Оказалось, однако, что столь важное известие следует повторить несколько раз. И тут уж я дослушал до конца.
Утром четвертого апреля 1953 года в Тарту на вокзале меня встречал Леня Столович. После первого приветствия он задал мне тревожный вопрос: слушай, тут в музее мне сказали, что тебе запрещено печататься, это правда? В чем там дело?
Это была странная правда. За месяц — полтора до того я нечаянно узнал, что мне вроде бы запрещено печататься. Дело было так, что по какому‑то там плану я вместе с заведующим кафедрой графики профессором Паулем Лухтейном должен был написать небольшой текст для какого‑то сборника. Однажды, встретив профессора, я спросил, когда начнем. Он отвечал, что хоть на следующей неделе, но вот кстати — он прослышал в Комитете по делам искусств, что мне запрещено печататься. Я спросил о запрете у директора Института — тот ничего не слыхал. Я позвонил соответствующей чиновнице в Комитет, она сказала, что точно не знает, постарается узнать и мне по секрету сказать, а профессор Лухтейн пусть помолчит, — он что, не понимает, что это государственная тайна! Юное эстонско — советское чиновничество иногда пленяло своей непосредственностью. Дама в конце концов конспиративно осведомила меня, что в Комитете об этом не знают, знают в ЦК партии. Я попросил тогдашнего председателя Союза художников узнать о деле в ЦК· И он, наивный, отправился в ЦК! Там ему сказали, что ЦК тут не при чем, это все Комитет по делам искусств. Председатель отправлялся в Комитет… Дознаться было невозможно, вязкая угроза выглядела началом чего‑то более мерзкого, а тем временем известие добралось до Тарту!

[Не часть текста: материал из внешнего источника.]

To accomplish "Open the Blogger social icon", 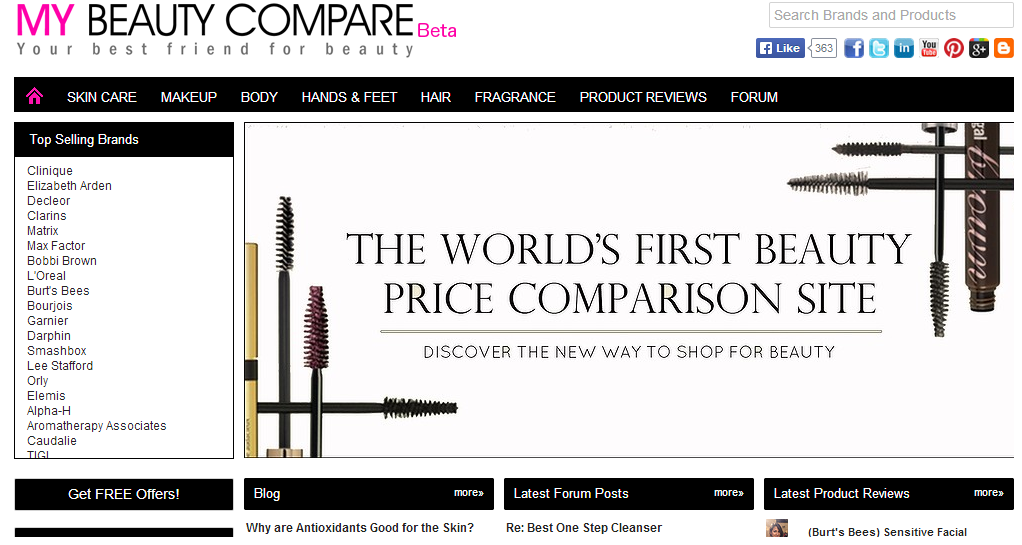I will [x=1004, y=48].
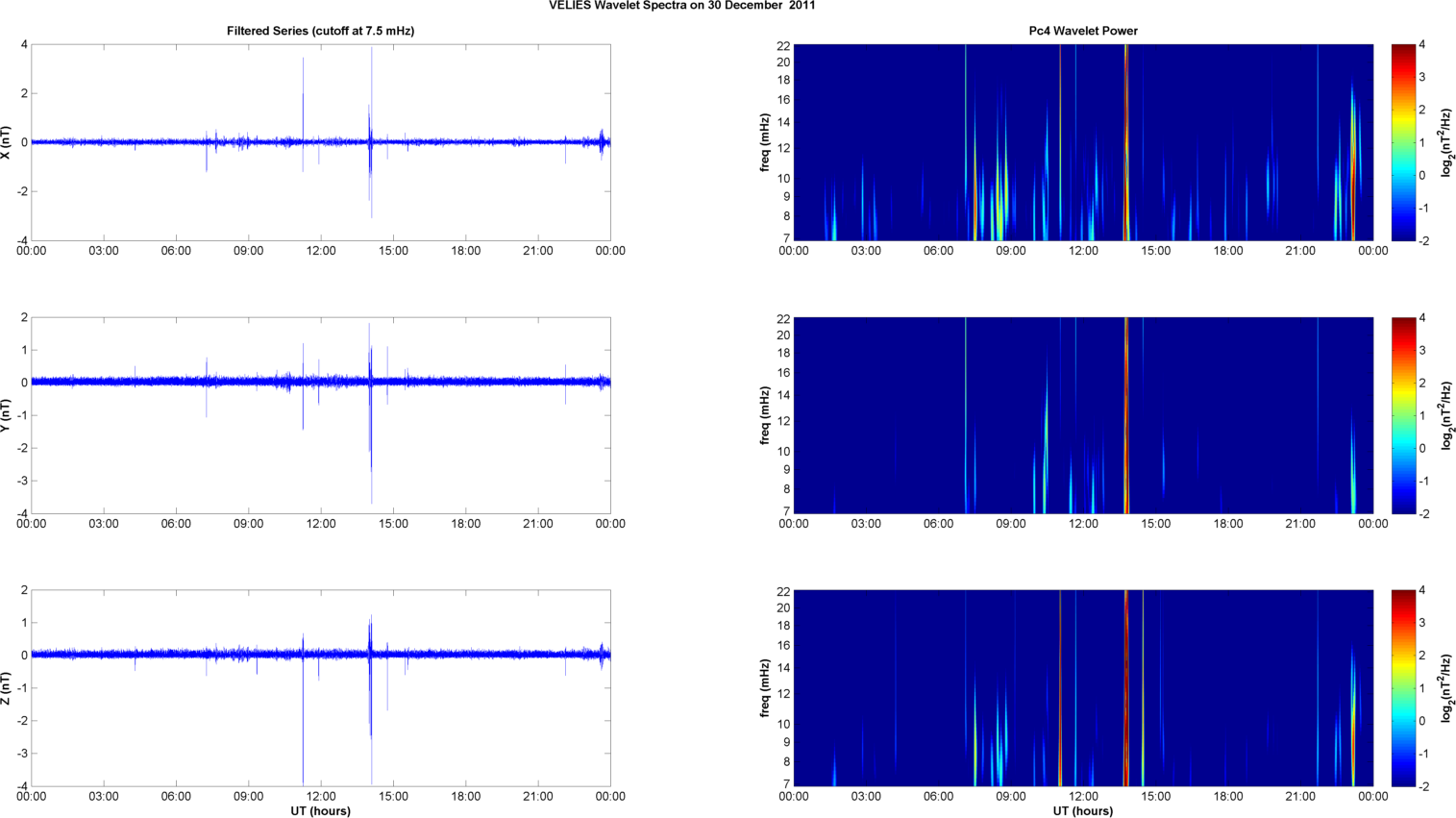1456x818 pixels.
Task: Click freq (mHz) label of middle spectrogram
Action: click(x=765, y=415)

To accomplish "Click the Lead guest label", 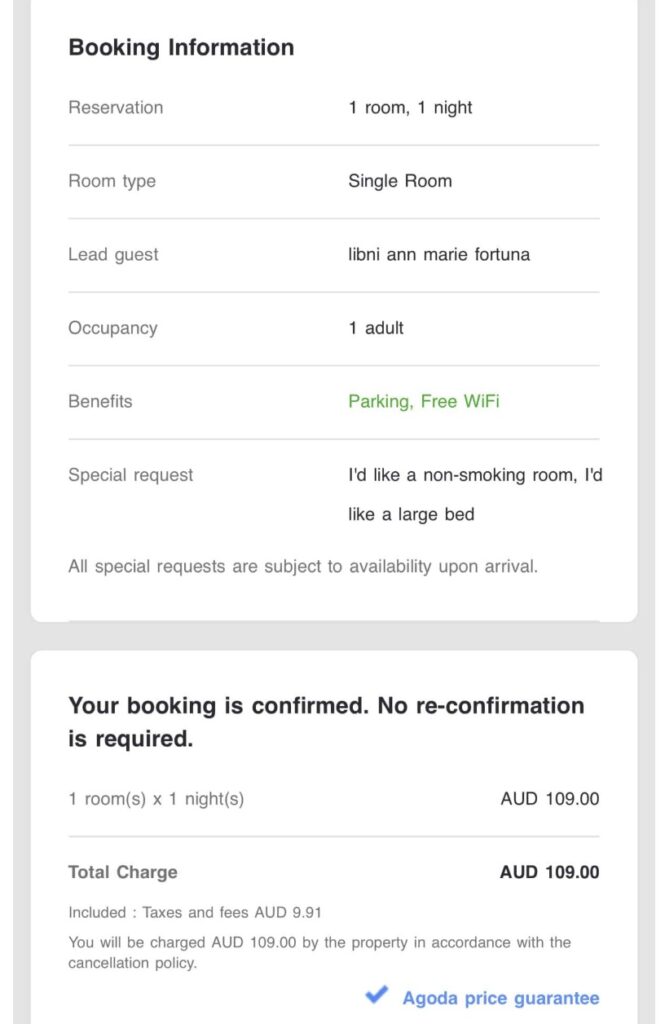I will click(113, 254).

Но четвертое апреля уже наступило. И я сказал другу, что такие слухи мне известны, но после сегодняшнего сообщения я могу на них не обращать внимания. Будучи в состоянии нервного возбуждения я, кажется, выразился более энергично.
— Какого сообщения? — спросил Леня.
Вечером, после лекций, он подхватил меня и привел в дом, где собрались главным образом люди ленинградской квазиэмиграции — Лотманы, экономист Михаил Бронштейн, кажется, с женой, философ Рем Блюм, филолог Борис Егоров — других не помню, больше полувека прошло. Был наспех состряпан незатейливый стол, налили. Первый тост сказал Борис Федорович:
— Выпьем за то, что этот кошмар кончился…
Повторяю, я не уверен, что это была моя первая встреча с Лотманами. Но очень хочется, чтобы была первая. Так история получает хоть какой‑нибудь, пусть побочный, смысл.
Я всегда сожалел о своем философском невежестве, вернее — о вопиющих пробелах в философском образовании. Иногда мне казалось, что если бы я начинал сначала, то непременно пошел бы учиться на философский факультет. Хотя я вовсе не уверен, что это был бы хороший выбор. Да, случалось, что я остро переживал домашнее происхождение и скверное состояние своей философской оснастки. В иных случаях, правда, я замечал, что профессиональные философы с академическим подбоем мыслят не намного лучше меня. Это наблюдение позволяло мне задумываться, на свой кустарный манер, о природе философского знания. Знаю, что я не первый и что плоды моих размышлений никого не поразят оригинальностью. Я просто примыкаю к определенной партии. Но добровольно, по убеждению.
Если человек — это стиль, то философ — это стиль философского мышления. Конечно, существует преемственность, наследование, развертывание, варьирование, опровержение наличных идей и все такое. Но в последнем счете философская мысль кумулятивна и не кумулятивна вместе. Каждый мыслитель, если он мыслитель, может начать с чистого листа. Сильное философствование, даже когда оно вписывается в традицию школы, есть эманация личности, ее собственного непреодоленного и непреодолимого склада, ее способа переживать мир и понимать себя.
Так и с Каганом.
В океане современных мемуаров стало принято называть великих уменьшительными именами — Митя, Маня, Катя, Никеша, Владя… Нередко меня от этого коробит, и я вспоминаю, что когда‑то этот прием называли заимствованным из французского словом «амикошонство»; «ами», как известно, — друг, а «кошон» — свинья. В словаре иностранных слов 1980 года оно еще есть, но в обиходе я его не встречаю. А раз слова нет, то все позволено. Но вот затруднение. Оказывается, я сам не смогу называть человека, с которым близко дружил гораздо более полувека, Моисеем Самойловичем. Или профессором М. Каганом. Близкие и друзья называли его Микой. И я уже иначе не могу, простите меня.
Мика.
Мы знакомились дважды.
Первая встреча имела для меня критическое значение. Сентябрь сорок шестого года. Я только что зачислен на исторический факультет Ленинградского университета, но при этом хочу учиться на историка искусства. А порядок таков: чтобы быть допущенным к искусствоведению, надо пройти особое собеседование, по — академически — коллоквиум, проверку на интеллигентность. Искусствоведы — белая кость, не выдержишь — затеряешься в серых шеренгах историков.